A few weeks ago, I could hardly stand to be on my own. Pursued by events with teeth, I cowered and trembled, sheltering from my own thoughts in company. Medication has become a whip to crack the air of the cage with, but I am still within it. Leashed, I take the lion on strolls around the periphery. I write until I feel content and then… On the rest, I must plead the fifth. I have done things this week I never thought I’d do and feel empowered, albeit still aware I am acting dangerously, recklessly, exploring parts of the city I have no business being in, with nothing but a pen in my pocket and a notebook in my hand.

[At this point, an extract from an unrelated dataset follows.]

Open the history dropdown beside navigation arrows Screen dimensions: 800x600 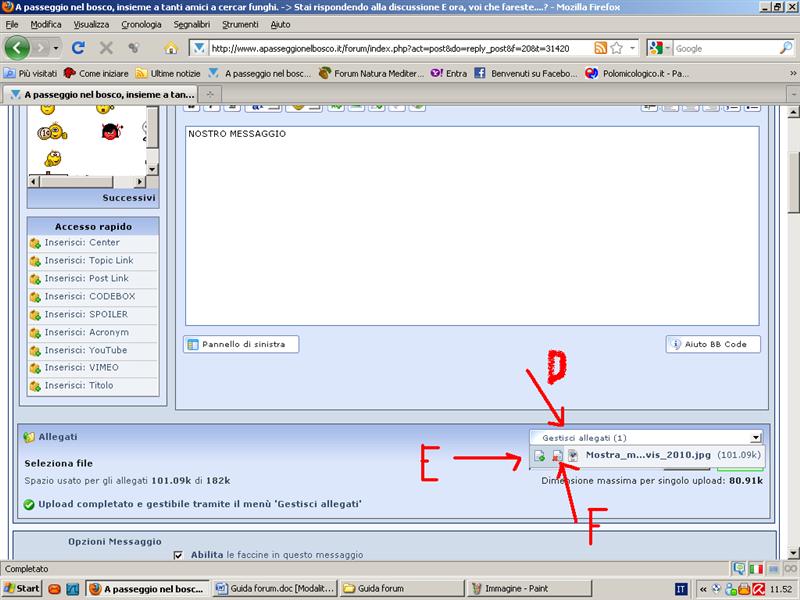pyautogui.click(x=56, y=48)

Fear makes me fearless. The anxiety that overwhelmed me becomes a jousting partner as I stare into thoughts and dare them to make me blink. I live a peculiar double life under the cover of darkness and solitude, propelled by the lion’s roar, which I translate into unspoken secrets, and act.
Wounds are healing. All I have left are patches of hot pink skin, newly grown, like slats of fresh light breaking through tattered old curtains. A new day dawning. The only wound left sits on the knuckle of my ring finger, a pressure point. My handwriting at school was always awful. I never did learn how to correctly hold a pen. Now my hand is used to its cramped drifting. The hardened callus is raw and angry but it does not bother me. It encourages the scrawl.